Лидия Михайловна написала автору прямо из Парижа. На конверте вывела так: „СССР. Иркутск. Валентину Распутину“. А через некоторое время получила ответ: „Я знал, что Вы отзовётесь…“
— Валентин Григорьевич — удивительный человек, — вспоминает Татьяна. — Свои письма к маме он подписывал: „Ваш старательный и бестолковый ученик“ или просто „Ваш Валя“. И постоянно звал её в гости. Мама воспользовалась его приглашением. Вернувшись из Иркутска, рассказывала, с каким теплом встречали её Валентин Григорьевич и его супруга Светлана Ивановна, милые скромные люди. Говорила о сибирском угощении — пирогах с рыбой и особом „немещанском“ уюте в их доме. Распутин продолжал писать маме и потом, когда она переехала из Саранска в Нижний Новгород — поближе ко мне, внучке Кате и правнуку Артёму. Затем мама тяжело заболела и уже не могла писать, и Валентин Григорьевич звонил, чтобы справиться о её здоровье.
В семье Молоковой бережно хранят её архив. В толстой стопке писем от писателя лежит его последняя телеграмма: „С болью в сердце узнал о кончине Лидии Михайловны, моей дорогой учительницы и мудрой наставницы. Не стало её, и тяжесть до конца моих дней легла на сердце и душу. Поклонитесь ей в последние минуты и от меня тоже…“».
* * *
Как-то Распутин признался в беседе с критиком Евгением Осетровым: «В юности я совершенно не думал о литературном призвании. Считал, что мне суждено стать учителем, радовался этому, гордился и серьёзно готовился к этому делу».?
Школу он окончил с высокими оценками. В архиве Иркутского университета хранится его аттестат зрелости. По всем предметам в этом документе стоят «пятёрки». Как медалист тех же пятидесятых годов, я не мог понять, почему Распутин не получил золотую награду. Почему аттестат его напечатан обычным чёрным шрифтом, а не золотистым, какие в те времена вручали выпускникам-отличникам? Вопросы закономерны, тем более что районная газета летом 1954 года в заметке о выпускном вечере в местной средней школе назвала Валю Распутина в числе шести ребят, которые «получат золотые и серебряные медали». Школьные друзья Валентина объясняли мне явную несправедливость по-разному.

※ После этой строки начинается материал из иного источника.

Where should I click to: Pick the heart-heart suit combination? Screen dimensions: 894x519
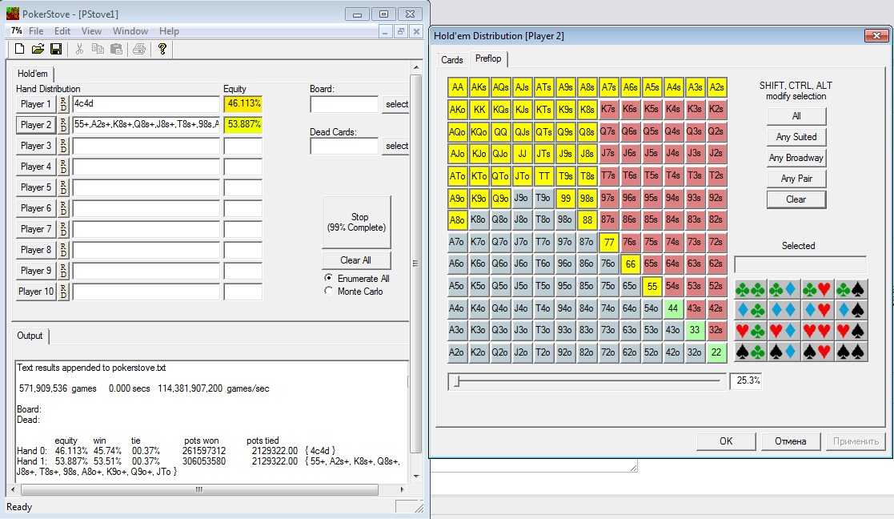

Одни высказывали предположение, что оценку по сочинению в районном или областном отделе образования могли снизить за «слишком вольные мысли». Другие удивлялись самому вопросу: да разве можно объяснить решения, которые принимались «наверху»? Там по своему усмотрению могли не только снизить любую оценку, но и лишить школу медали из-за того, что исчерпан «лимит» на награды. Добавим, что, не получив медали, Валентин потерял право поступить без экзаменов в любой вуз, кроме столичного.
Даже прочитав воспоминания, которые приведены выше, можно было бы предположить, какой вуз и какой факультет выберет паренёк из Аталанки. Конечно, филологическое отделение университета! На вступительных экзаменах Распутин сдал три из четырёх предметов на «отлично» и только один — на «хорошо».